Last week the SEC re-proposed rule amendments originally proposed in 2015 to narrow an exemption from the requirement to be a FINRA member that is applicable to certain proprietary trading firms.
Exchange Act Rule 15b9-1 provides an exemption under which certain SEC-registered dealers can engage in unlimited proprietary trading of securities on any national securities exchange of which they are not a member or in the over-the-counter market without triggering the requirement to be a FINRA member. The SEC adopted this exemption over forty years ago to facilitate limited proprietary trading by regional specialists and floor brokers conducted off their home exchange. The trading world has changed quite a bit in the ensuing four decades, moving from floor-based to mostly electronic. During that time, SEC-registered dealers have emerged which engage in significant, proprietary trading of off-member-exchange securities, including in the U.S. Treasury securities market, and these dealers are not FINRA members in reliance on Rule 15b9-1.

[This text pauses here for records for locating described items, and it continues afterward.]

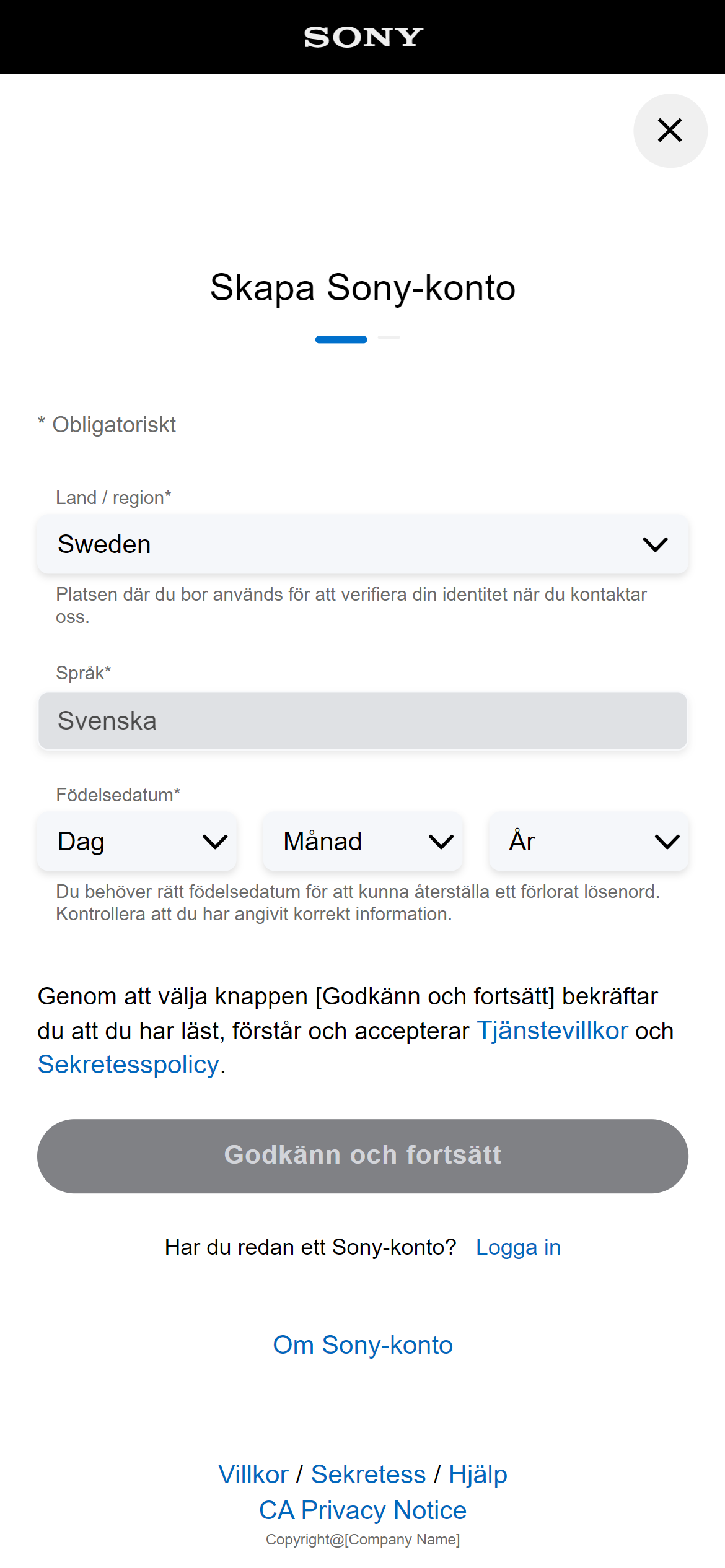Click the SONY logo in the header
This screenshot has height=1568, width=725.
coord(362,37)
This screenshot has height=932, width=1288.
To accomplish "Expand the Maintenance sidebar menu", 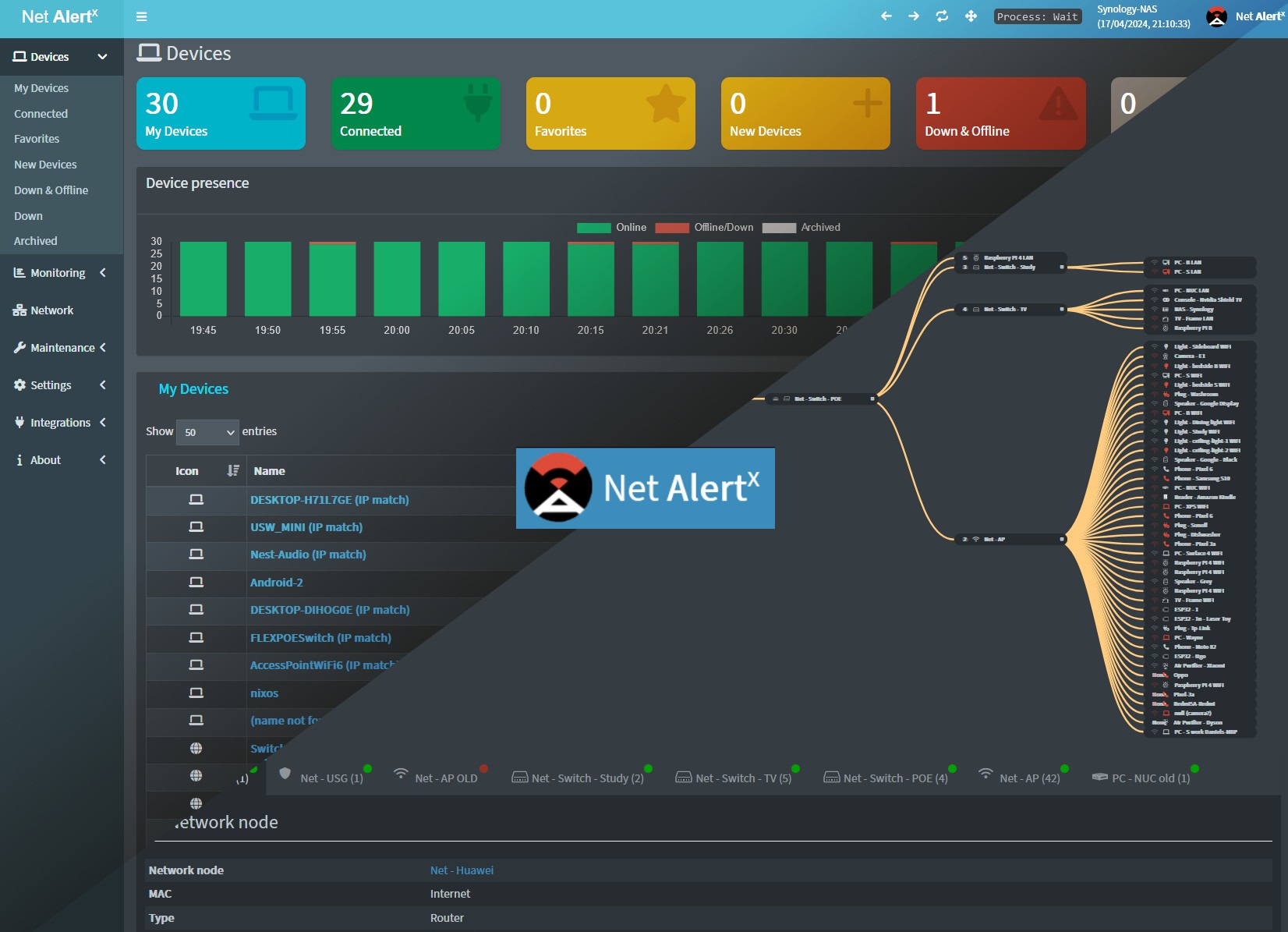I will tap(61, 348).
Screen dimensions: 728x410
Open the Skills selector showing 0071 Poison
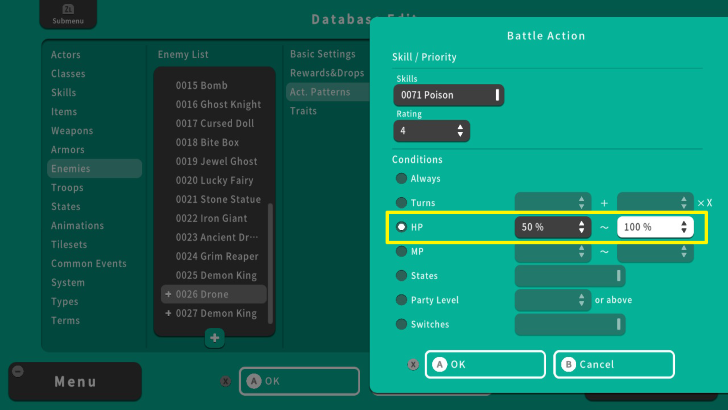click(448, 95)
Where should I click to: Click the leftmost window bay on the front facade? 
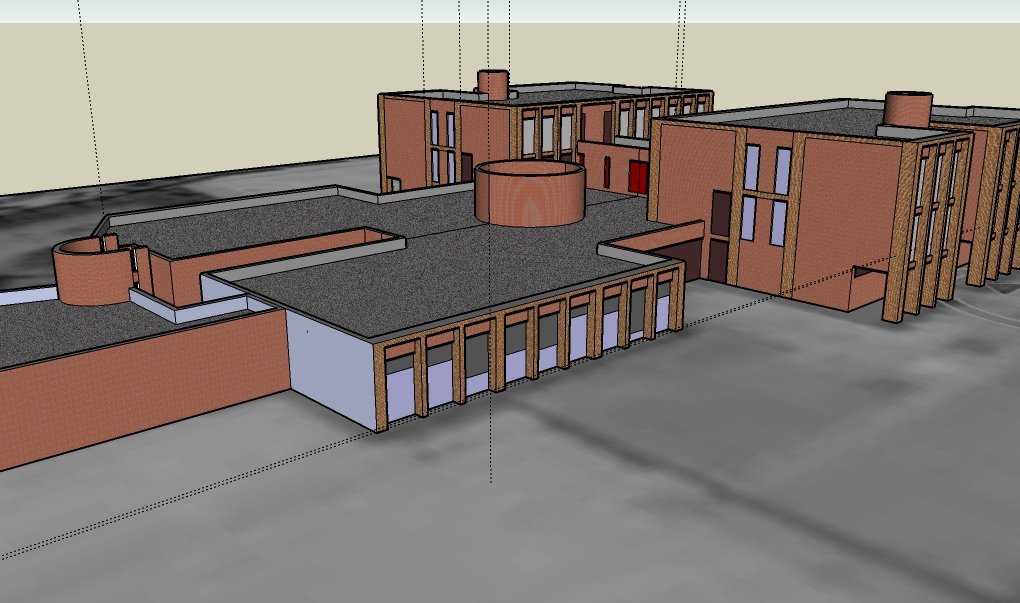pos(400,382)
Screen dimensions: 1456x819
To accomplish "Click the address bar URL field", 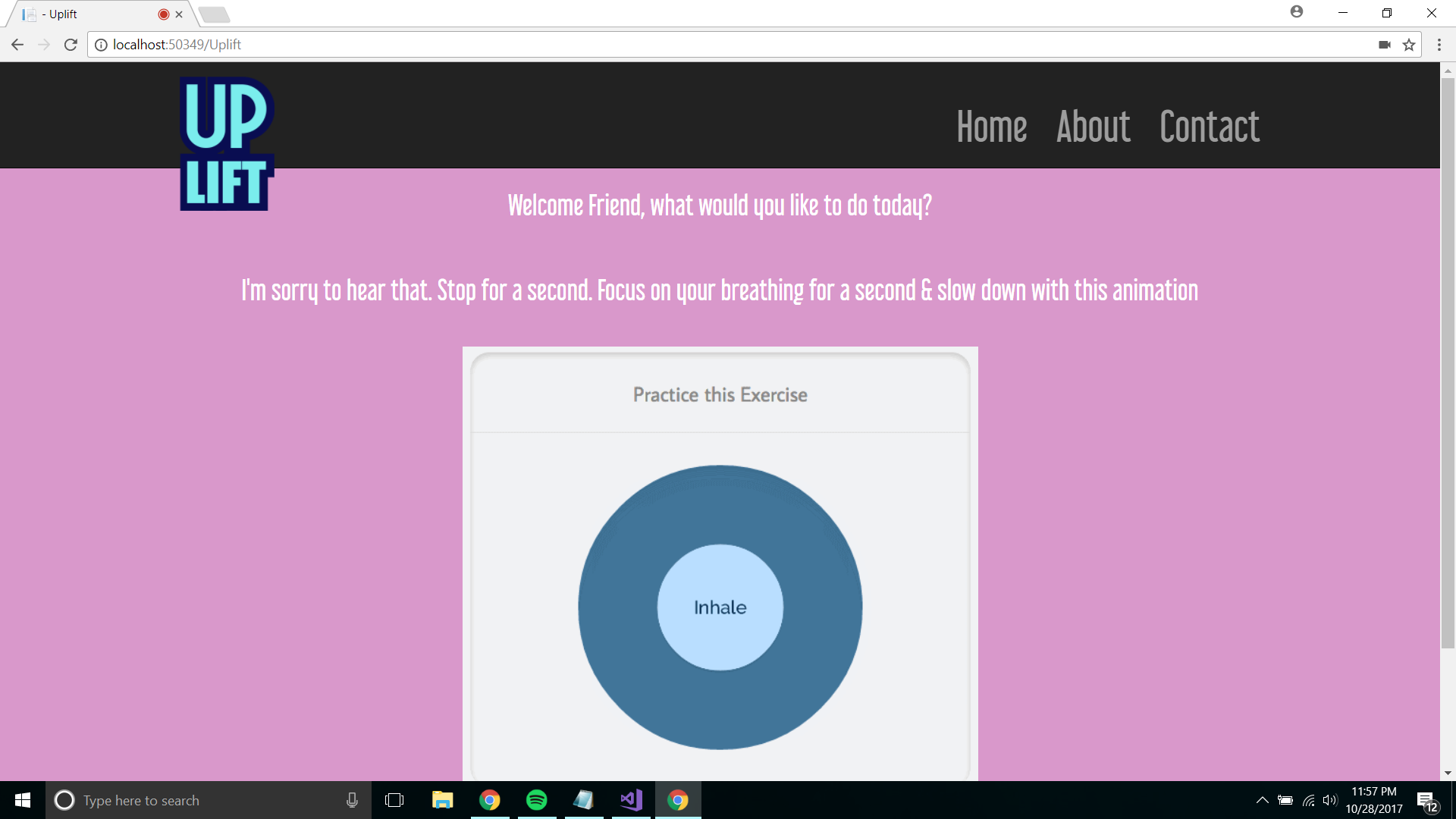I will pyautogui.click(x=682, y=45).
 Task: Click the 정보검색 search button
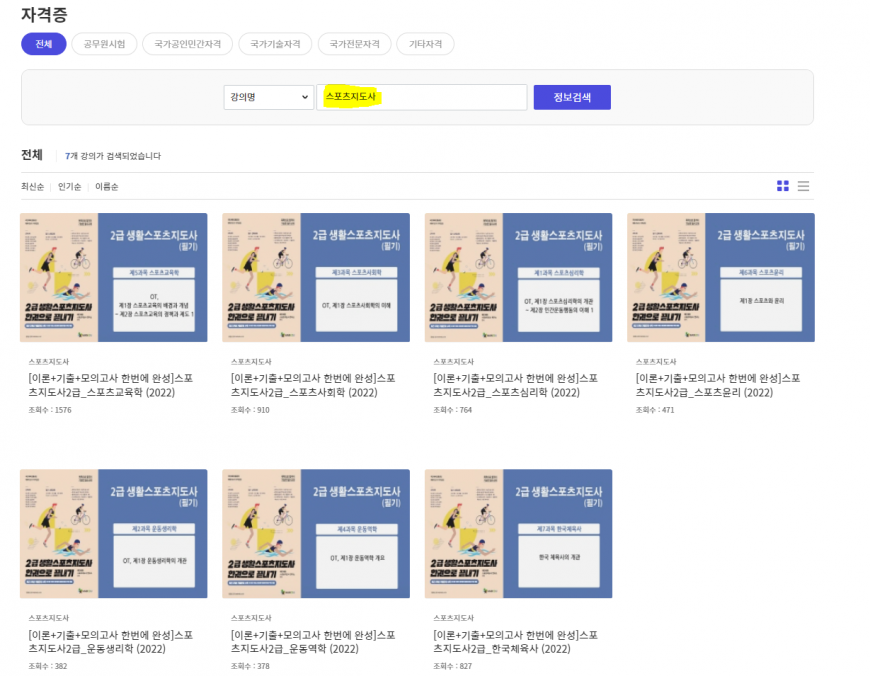pos(571,97)
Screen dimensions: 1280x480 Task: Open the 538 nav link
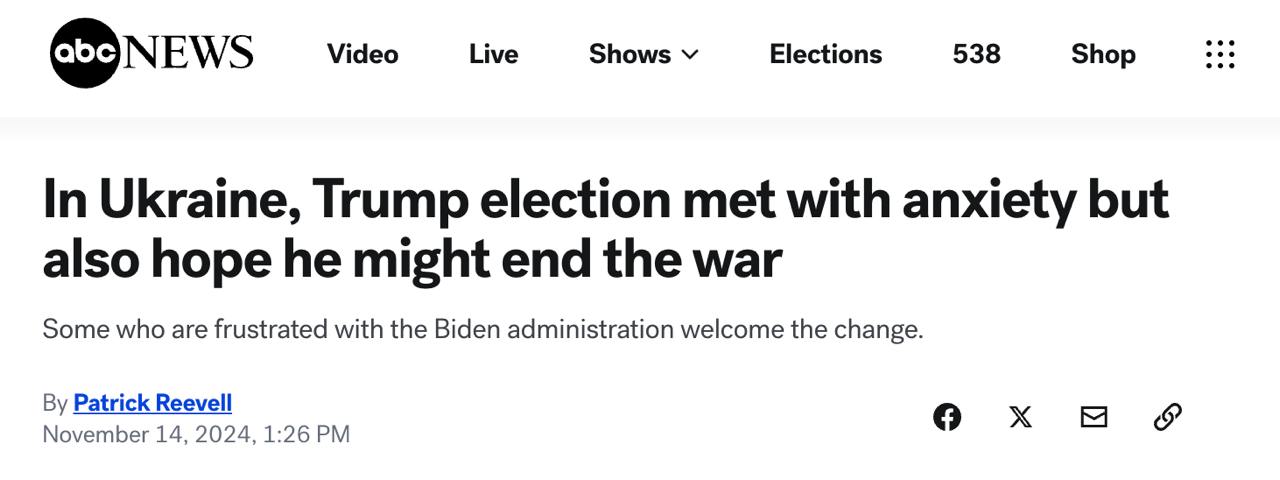976,54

Under the re-proposal, an SEC-registered broker or dealer would be required to join FINRA if it effects securities transactions other than on an exchange of which it is a member unless:
- It is a member of a national securities exchange;
- It carries no customer accounts; and
- Such transactions (i) result solely from orders that are routed by a national securities exchange of which the broker or dealer is a member to comply with Rule 611 of Regulation NMS or the Options Order Protection and Locked/Crossed Market Plan; or (ii) are solely for the purpose of executing the stock leg of a stock-option order.